• **ТЕКСТ ДЛЯ ЧТЕНИЯ**:

☆ ☆ ☆ ☆ ☆

Буря в полдень
Шрифт:
Мы рассуждали, когда будет освобожден Смоленск, когда Минск… Корсакас даже опережал события.
— Видите, что творится на фронтах! — горячился он. — Если будем двигаться вперед такими темпами, не успеем оглядеться — и в Вильнюсе не станет немцев… А оттуда и до Берлина рукой подать…
Такой оптимизм Корсакаса вызывал улыбку, потому что мы не забыли его пессимистических пророчеств, когда наша армия отступала все дальше на восток.
— Черт те что, — говорил он тогда. — Видите, что творится… Немцы все идут и идут вперед… Вот увидите, что еще будет…
Появилось желание больше и лучше работать, а сейчас главным моим делом снова стала литература… Я писал стихи (после войны они составили книгу «Там, где яблоня высокая»), очерки (книга
Жизнь шла своим чередом. Теперь многие из нас ходили в московские театры. Несколько раз в неделю мы посещали то Большой или Малый, то Художественный, Вахтанговский и другие театры. Каждый вечер они собирали полный зал. Среди зрителей было немало военных, прибывших по делам из действующей армии. Можно было видеть людей в форме американской и английской армий — это члены миссий наших союзников спешили посмотреть спектакли знаменитых русских театров… Московские зрители, исхудалые, изнуренные войной, одетые очень скромно, прямо-таки рвались в театры, — поговаривали, что билеты они часто приобретали с рук, переплачивали, выменивали на продовольственные товары. А в продовольствии еще избытка не было…
В театры мы зачастую ходили вместе с Цвиркой. Он становился страстным поклонником московских театров. Тогда еще можно было увидеть всю старую гвардию МХАТа — Качалова, Москвина, Тарханова, Книппер-Чехову и многих других актеров с мировыми именами. Ставили классический репертуар русской и мировой драматургии, пьесы Островского, Чехова, Горького, инсценировки Толстого и Достоевского, произведения Шекспира, Шеридана, Гольдони. Успехом пользовались и пьесы советских авторов, написанные на военную тематику. Оперные театры, Большой и его филиал, показывали привычный репертуар — «Князя Игоря», «Евгения Онегина», «Пиковую даму», «Кармен» и многие другие знаменитые оперы, а из балетов чаще всего шло «Лебединое озеро». Мы посещали и концерты в Консерватории на улице Герцена или в Зале имени Чайковского на площади Маяковского, где выступали лучшие ансамбли, скрипачи, пианисты, певцы Москвы. Очень часто в антракте представления или концерта конферансье сообщал новейшую сводку, и были слышны залпы очередного салюта… Это были удивительные, незабываемые вечера — живая Москва, живая страна, живое искусство великой державы…
Наша дружба сейчас была тесной и теплой, тем более что почти все мы уже жили в одном городе. Мы проводили беседы о вышедших из печати или подготавливаемых книгах, о коллективных сборниках. В обсуждениях и литературных беседах участвовали Нерис и Цвирка, Гира и Корсакас, Шимкус и Балтушис, Драздаускас и Межелайтис… Это был творческий, трудолюбивый коллектив, который выполнял немалую пропагандистскую работу. Главной целью нашей пропаганды была свобода всей Советской страны, а вместе с ней и нашей Литвы…
Это не означает, что наша жизнь была сплошь официальной. Очень часто она искрилась остроумием, на ходу рождались анекдоты…
Захожу я как-то к Гире, который вместе с женой жил в гостинице «Москва». Вижу — Гира взволнованно бегает по комнате, то и дело повторяет:
— Нет, нет, как хочешь, а я не согласен… Этот вопрос для меня имеет принципиальное значение, понимаешь?

☆ ☆ ☆ ☆ ☆

• **ЗАДАНИЕ A**: Отредактируйте записи, начиная со строки с «This screenshot has height=488, width=481.» и заканчивая концом записей: замените «font name» на «font size», а всё остальное оставьте как есть. Картинки в ответ не включайте.
Текст и записи взяты из разных источников.

• **ИСХОДНЫЕ ДАННЫЕ**:
☆ ☆ ☆ ☆ ☆

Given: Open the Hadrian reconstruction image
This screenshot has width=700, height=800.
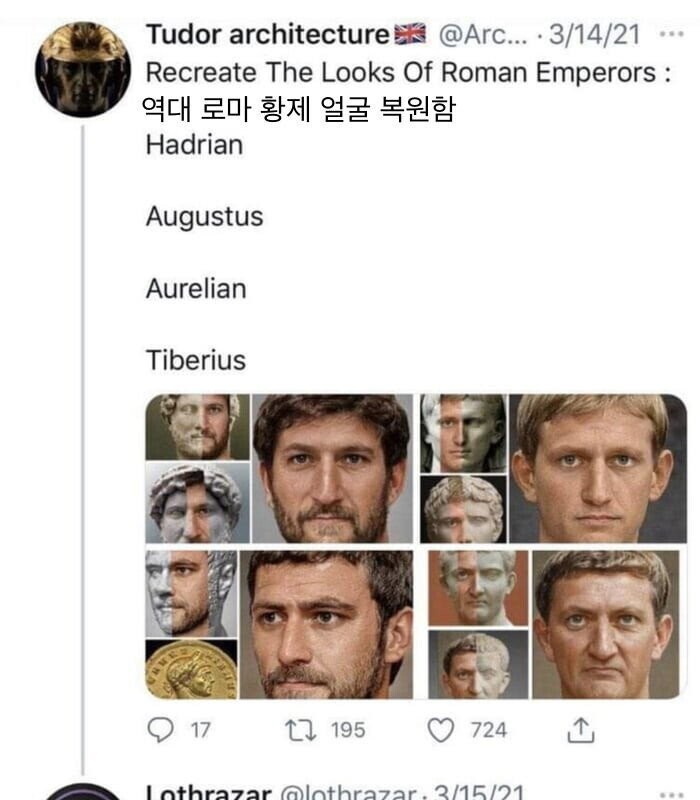Looking at the screenshot, I should [279, 468].
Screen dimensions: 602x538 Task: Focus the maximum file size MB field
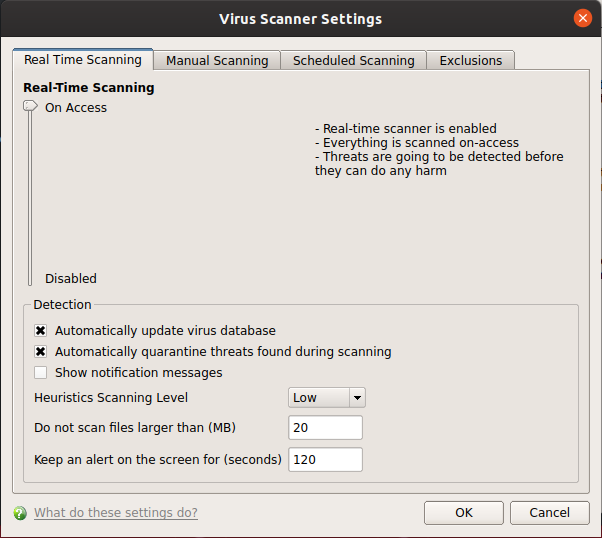325,427
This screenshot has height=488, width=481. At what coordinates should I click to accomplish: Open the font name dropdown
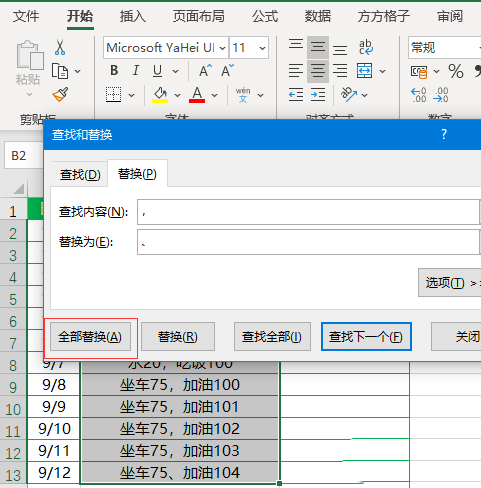223,48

☆ ☆ ☆ ☆ ☆

• **ЗАДАНИЕ B**: Где, согласно тексту для чтения, жил Гира вместе с женой?

• **ОТВЕТ A**:
This screenshot has height=488, width=481. At what coordinates should I click to accomplish: Open the font size dropdown
223,48

• **ОТВЕТ B**: В гостинице «Москва».